From the facts reported, it is manifest that the plaintiff has lost his debt through the conduct of the deputy sheriff; and the first point for the decision of the Court is whether, from the circumstances of the case, the deputy was in fault. [Here his honor recapitulated the facts, as before reported.]

It is urged for the deputy, that, in consequence of the special endorsement on the writ, he might attach either the body or estate. And we are inclined to allow this objection, if no verbal directions had been given him. When an original writ is delivered to the sheriff, with this special direction, perhaps he is not holden to look up estate, and to attach it as belonging to the debtor, without any indemnity ; and if he takes the body, he conforms to the direction. But in this case, he was verbally directed to attach certain chattels, describing their nature and situation; and I am satisfied that he was bound to obey this verbal direction, if he lawfully could.

It is further said that the plaintiff did not go with him to make the attachment. I know of no law directing the presence of the creditor with the officer, to oblige him to make an attachmenu The creditor ought, if required, to designate the cha ’els to be; attached ; and also, if they are not in the possession of the debtor, or if there be a dispute concerning the property, to give the officer an indemnity for making the attachment, In this case, the chattels to be attached were sufficiently designated, and there was no request of an indemnity. And if the officer could have insisted on the plaintiff’s going with him, he waived his right, by taking the writ with the verbal direction to make the attachment, after the plaintiff had declined going with him, without making any objection to conforming to the direction.

Another question made is, whether, if the deputy was in fault, the sheriff is answerable for the default. The sheriff is answerable cimliter for the defaults of his deputies, by nonfeasance or malfeasance, in the duties of their office enjoined on them by law; and not for a breach of contract made with a plaintiff, obliging [ * 64 ] themselves to do what by law * they were not obliged to do. Here the default charged is in not making an attachment of chattels, which he was bound by law to make ; the default, therefore, is a neglect of an official duty, for which the sheriff is responsible.

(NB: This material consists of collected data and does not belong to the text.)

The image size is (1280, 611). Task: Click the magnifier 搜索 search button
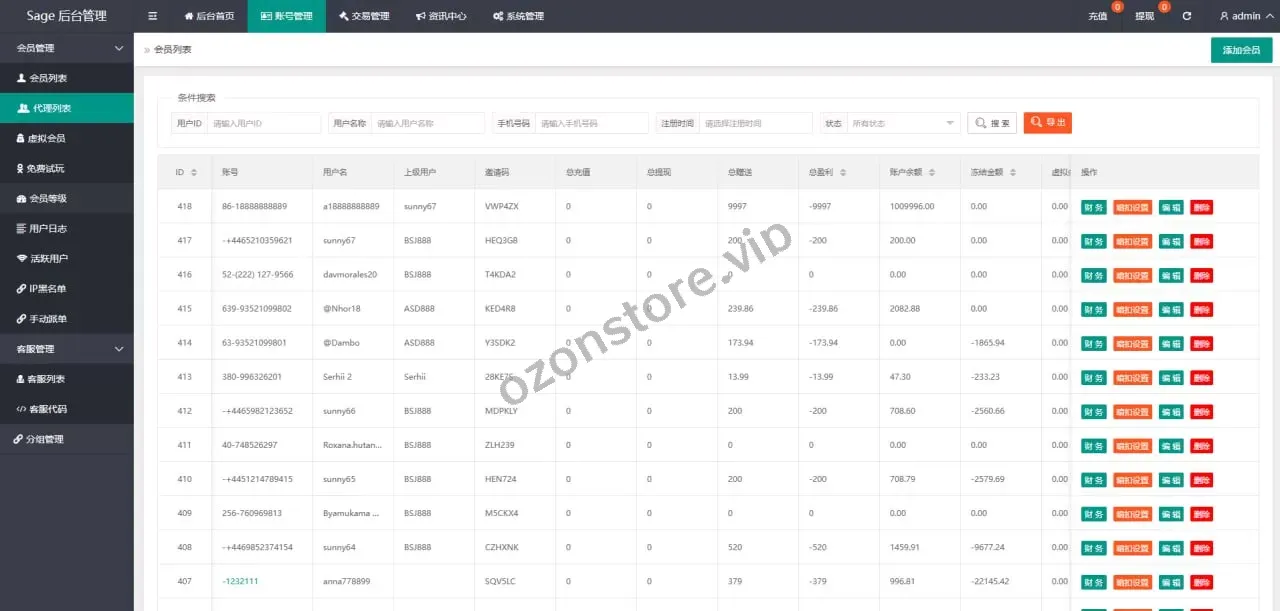[992, 123]
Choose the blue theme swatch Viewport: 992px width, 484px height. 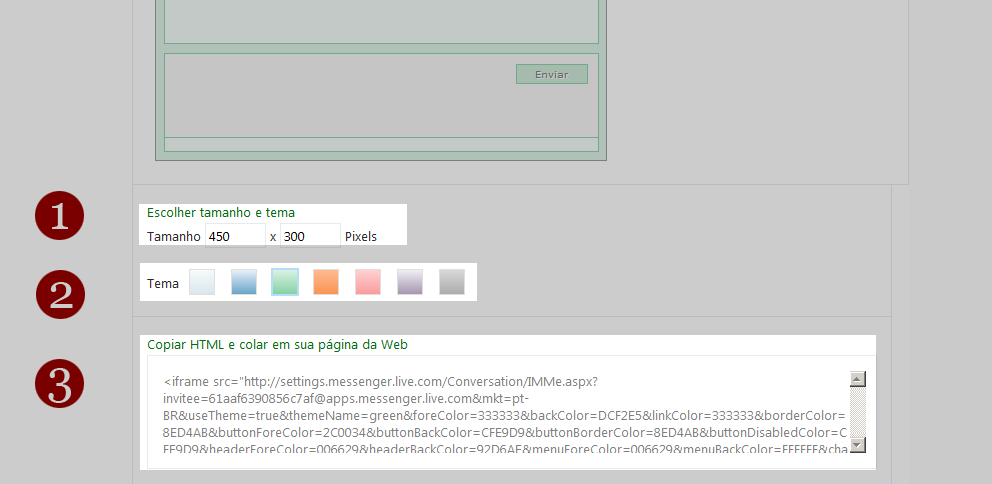tap(244, 282)
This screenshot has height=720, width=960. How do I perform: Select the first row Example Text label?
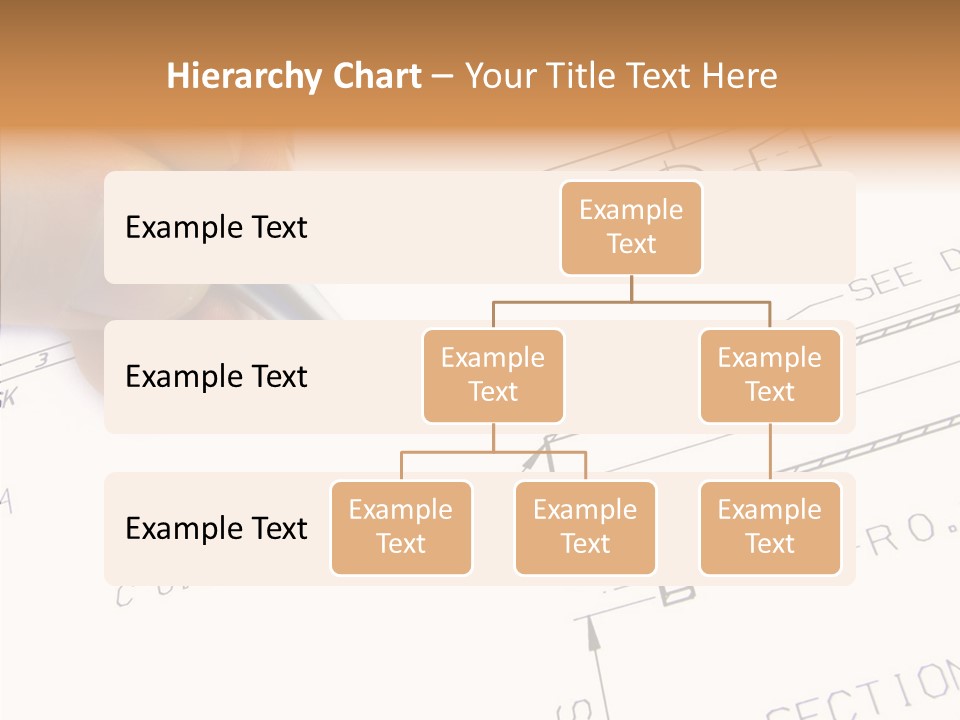click(x=215, y=227)
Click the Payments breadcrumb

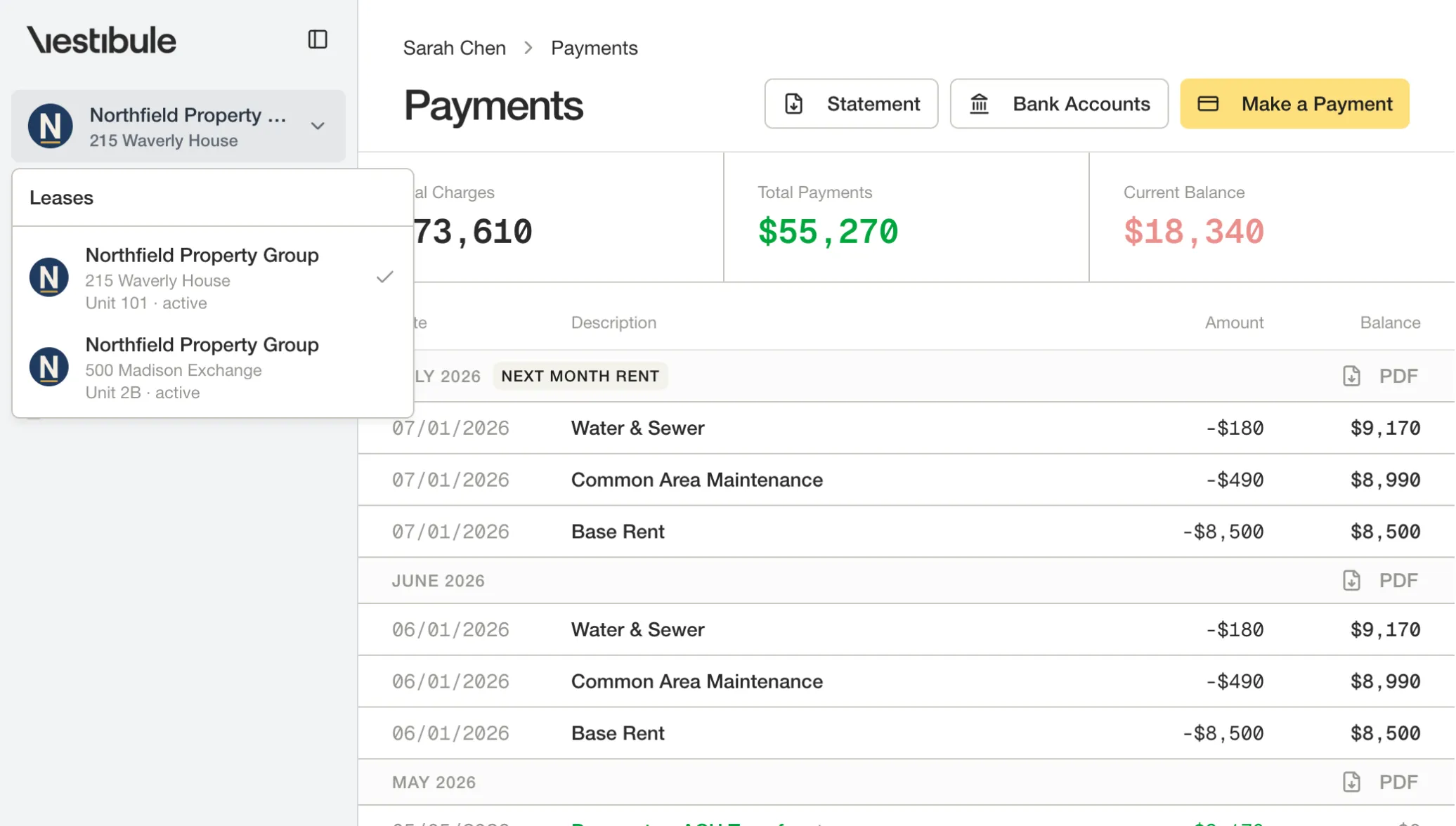click(594, 48)
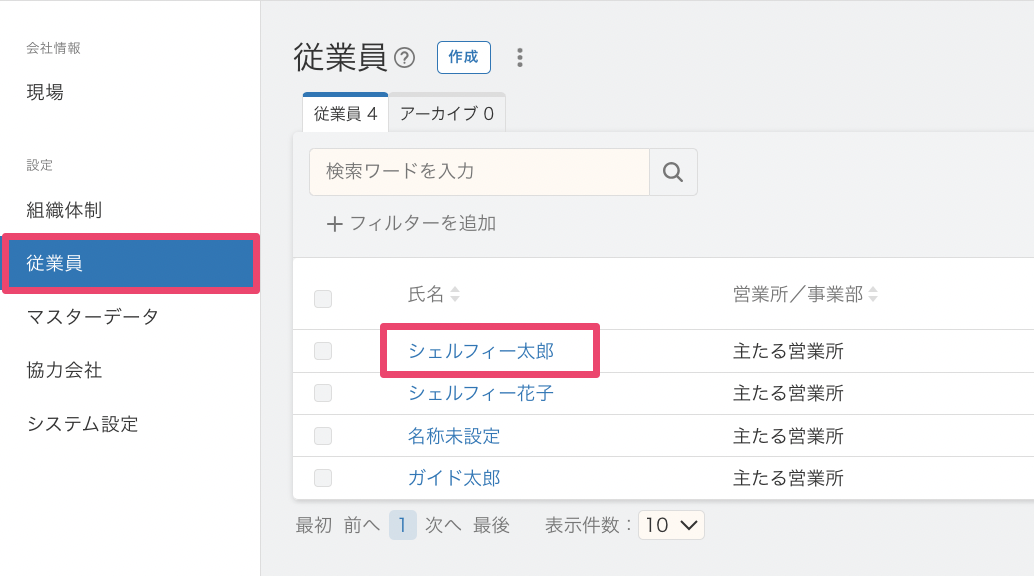The height and width of the screenshot is (576, 1034).
Task: Toggle checkbox for 名称未設定 row
Action: coord(323,436)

The verdict must stand, and judgment be entered up according to it. 
      
      
         [When the creditor points out certain goods, as the property of the debtor, to the sheriff, who, at the creditor’s request, seizes them on legal process, issued in favor of the creditor, and the goods are afterwards proved to be the property of a stranger, who recovers damages against the sheriff, the creditor is liable, in an action on the case in favor of the sheriff, to such damages as will indemnify him. — Humphreys vs. Pratt, 2 D. & Cl. 288. — Ed.]